Recipe courtesy of Cooking Light and adapted by Guido’s Own Dietitian, Rachel Alves
To get a head start, roast the garlic, caramelize the onions, and assemble this robust casserole the day before serving. Use leftover roasted garlic to flavor soups, or combine with olive oil as a spread for toasted baguette slices.
Serves: 8, 1 3/4 cup portions
1 whole garlic head
4 oz. pancetta, chopped (pancetta is Italian unsmoked bacon)
2 c. sliced onion
1 tbs. plus 1/2 tsp. olive oil
1 tbs. apple cider vinegar
4 1/2 c. (about 2 lbs.) peeled butternut squash cut into 1/2 in. cubes
1/2 c. vegetable broth (can substitute chicken broth)
1 tsp. chopped fresh thyme
1/4 tsp. salt
1/8 tsp. freshly ground black pepper
4 (15 oz.) cans cannellini or other white beans, rinsed and drained
1 bay leaf
2 (1 oz.) sliced white bread
2 tbs. grated fresh Parmesan cheese
1 tbs. chopped fresh parsley
Preheat oven to 350 degrees.
Remove white papery skin from garlic head (do not peel or separate the cloves). Wrap garlic head in foil. Bake at 350 degrees for 1 hour; cool 10 minutes. Separate cloves; squeeze to extract garlic pulp. Set half of garlic pulp aside; reserve remaining pulp for another use. Discard skins. Preheat oven to 375 degrees.

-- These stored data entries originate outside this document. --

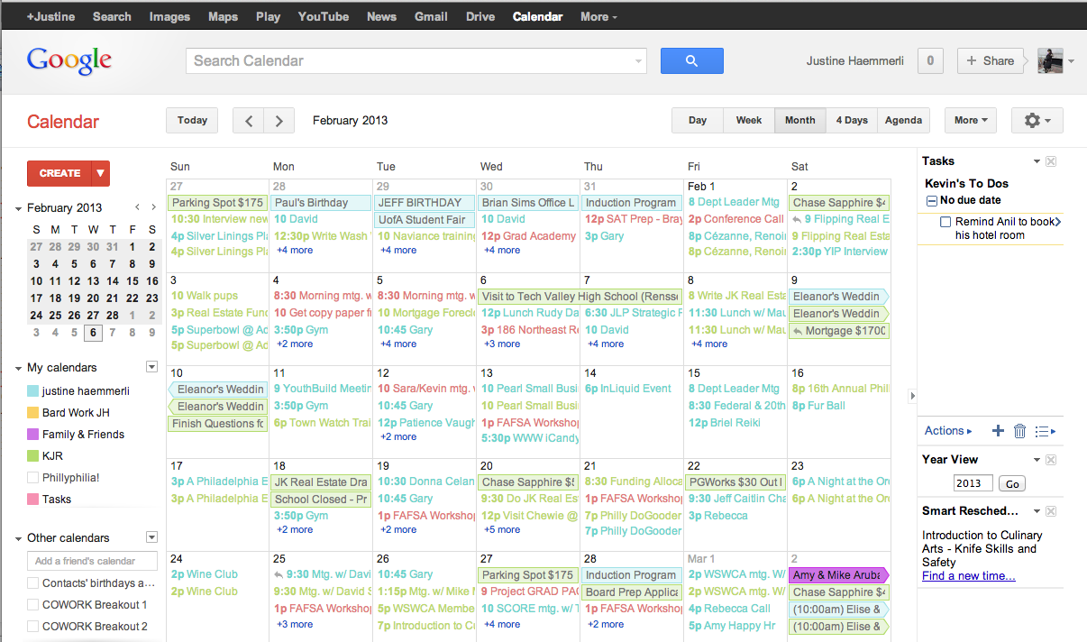1087x642 pixels.
Task: Expand the More view options dropdown
Action: 970,120
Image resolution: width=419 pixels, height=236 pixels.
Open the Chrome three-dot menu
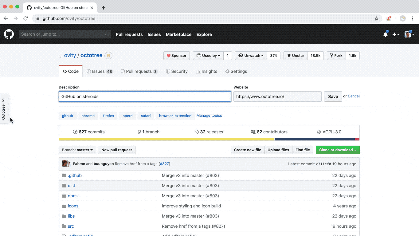[x=413, y=18]
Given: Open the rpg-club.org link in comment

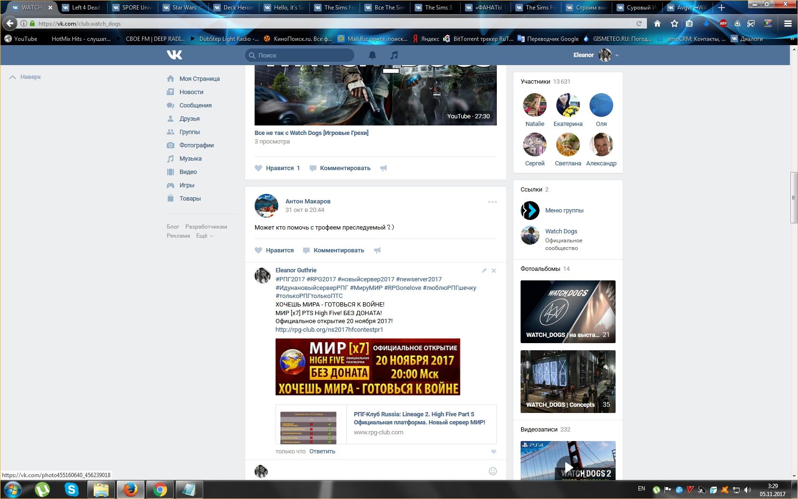Looking at the screenshot, I should click(x=329, y=329).
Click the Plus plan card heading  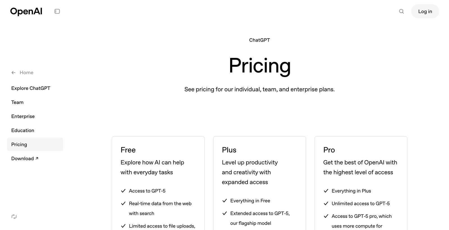click(x=229, y=150)
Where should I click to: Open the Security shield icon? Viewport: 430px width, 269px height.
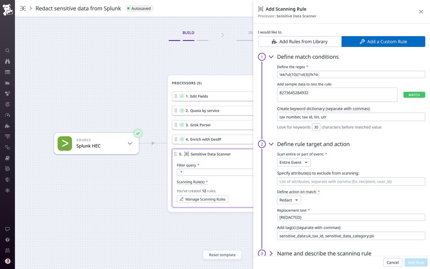[7, 180]
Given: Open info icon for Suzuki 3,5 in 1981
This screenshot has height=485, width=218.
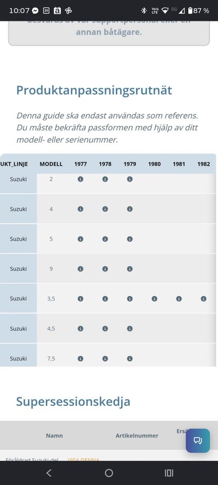Looking at the screenshot, I should [179, 299].
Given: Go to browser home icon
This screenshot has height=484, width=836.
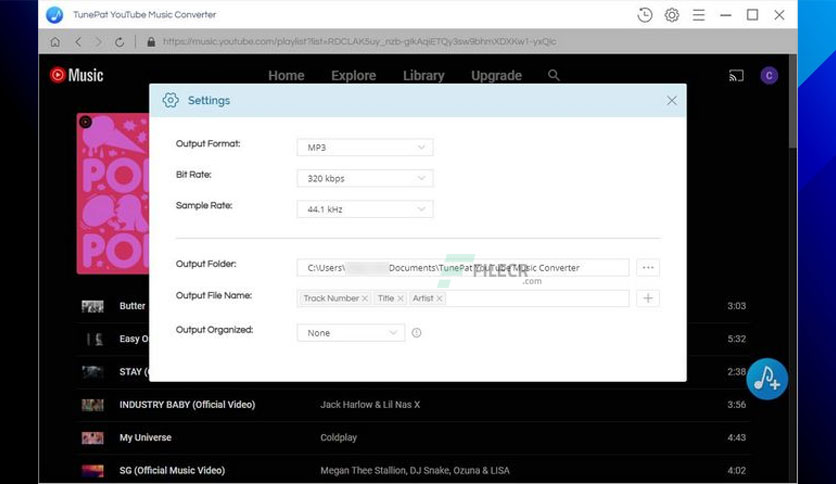Looking at the screenshot, I should (x=55, y=42).
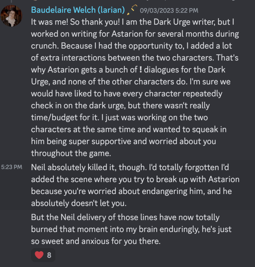Click the 09/03/2023 5:22 PM timestamp
Screen dimensions: 255x267
(169, 11)
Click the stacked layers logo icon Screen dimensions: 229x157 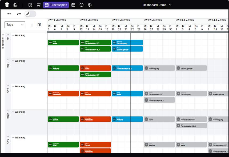[x=7, y=5]
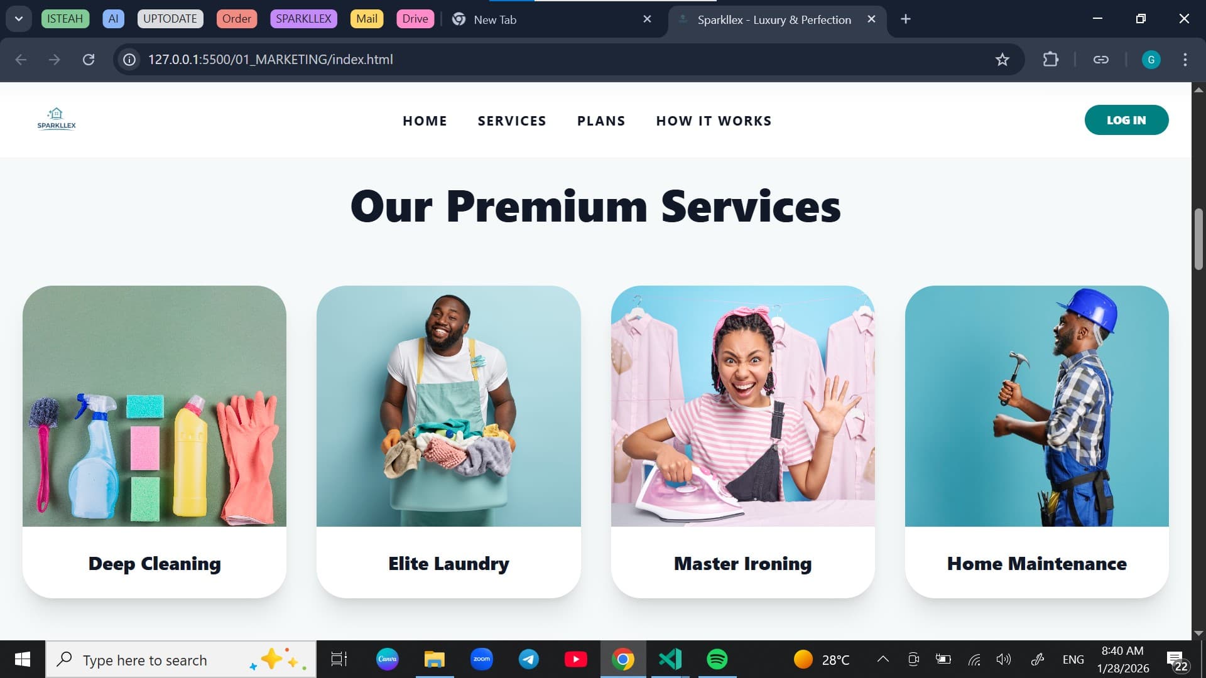Expand the tab search dropdown arrow

[19, 19]
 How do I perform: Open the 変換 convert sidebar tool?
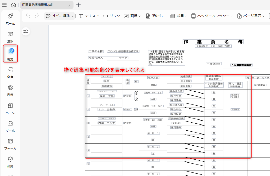(10, 72)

Heat a large Dutch oven over medium–high heat. Add pancetta; saute 5 minutes or until crisp. Remove pancetta from pan, reserving drippings in pan. Add onion and 1 tbs. oil to drippings in pan; saute five minutes. Reduce heat to medium-low; cook 25 minutes or until onion is very tender and browned, stirring frequently. Stir in vinegar.
Add garlic pulp, pancetta, squash, and next six ingredients (through bay leaf) to onion mixture, stirring well. Place bread in a food processor and pulse 10 times or until coarse crumbs measure about 1 cup. Combine bread crumbs, Parmesan cheese, and 1/2 tsp. olive oil; sprinkle evenly over squash mixture. Cover and bake at 375 degrees for 50 minutes or until squash is tender. Uncover and bake an additional 15 minutes or until topping is browned. Discard bay leaf. Sprinkle with parsley.
Note: You can substitute regular smoked bacon for the pancetta, but use less, as the smoky flavor is more assertive.